→ DATA IN THIS EXERCISE

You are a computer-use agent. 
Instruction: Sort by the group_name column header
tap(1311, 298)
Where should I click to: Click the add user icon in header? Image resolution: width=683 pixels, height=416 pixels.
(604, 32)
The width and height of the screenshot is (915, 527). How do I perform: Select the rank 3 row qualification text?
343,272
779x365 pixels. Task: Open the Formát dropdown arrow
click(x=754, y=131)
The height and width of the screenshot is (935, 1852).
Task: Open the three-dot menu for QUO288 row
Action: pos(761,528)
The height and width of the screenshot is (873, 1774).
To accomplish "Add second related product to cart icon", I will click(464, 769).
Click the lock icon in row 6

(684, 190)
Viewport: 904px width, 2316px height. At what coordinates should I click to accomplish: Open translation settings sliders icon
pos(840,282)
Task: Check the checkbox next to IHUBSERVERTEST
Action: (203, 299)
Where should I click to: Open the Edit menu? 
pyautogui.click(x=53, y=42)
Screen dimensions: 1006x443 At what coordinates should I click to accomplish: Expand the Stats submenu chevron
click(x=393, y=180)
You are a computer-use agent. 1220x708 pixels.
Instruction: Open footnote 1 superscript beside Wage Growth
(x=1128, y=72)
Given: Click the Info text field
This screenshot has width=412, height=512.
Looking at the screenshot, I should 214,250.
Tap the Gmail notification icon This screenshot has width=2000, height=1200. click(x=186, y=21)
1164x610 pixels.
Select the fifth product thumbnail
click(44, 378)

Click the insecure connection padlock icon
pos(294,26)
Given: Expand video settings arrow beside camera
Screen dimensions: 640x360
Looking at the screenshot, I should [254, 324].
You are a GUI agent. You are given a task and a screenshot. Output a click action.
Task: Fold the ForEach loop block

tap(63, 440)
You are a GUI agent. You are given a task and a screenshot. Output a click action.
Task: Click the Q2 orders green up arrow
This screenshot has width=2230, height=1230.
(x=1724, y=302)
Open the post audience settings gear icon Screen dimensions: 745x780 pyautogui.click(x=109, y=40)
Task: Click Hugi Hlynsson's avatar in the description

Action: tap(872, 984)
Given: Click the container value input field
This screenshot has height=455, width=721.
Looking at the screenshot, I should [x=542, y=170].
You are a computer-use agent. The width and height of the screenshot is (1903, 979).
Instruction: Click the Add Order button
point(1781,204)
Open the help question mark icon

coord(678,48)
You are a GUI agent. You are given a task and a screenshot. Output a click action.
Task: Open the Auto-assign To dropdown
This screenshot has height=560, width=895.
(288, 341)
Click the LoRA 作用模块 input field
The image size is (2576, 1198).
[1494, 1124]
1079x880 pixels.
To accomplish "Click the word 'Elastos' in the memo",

→ PROBLEM STATEMENT
Copy out each line of the data above that contains the word "input".

→ RESPONSE
Given: Click the container value input field
Click the LoRA 作用模块 input field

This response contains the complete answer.